>> BEGIN ENTRIES SUPPLIED

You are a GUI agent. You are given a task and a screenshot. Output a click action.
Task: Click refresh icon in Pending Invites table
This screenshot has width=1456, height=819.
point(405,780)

>> END ENTRIES SUPPLIED
>> BEGIN ENTRIES SUPPLIED

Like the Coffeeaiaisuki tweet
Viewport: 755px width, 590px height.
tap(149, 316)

>> END ENTRIES SUPPLIED

OBJECTIVE: Identify every line of the data above that contains the string "screenshot", matching case exactly, and copy each such line in full.

OUTPUT OF THE TASK:
You are a GUI agent. You are given a task and a screenshot. Output a click action.
This screenshot has width=1456, height=819.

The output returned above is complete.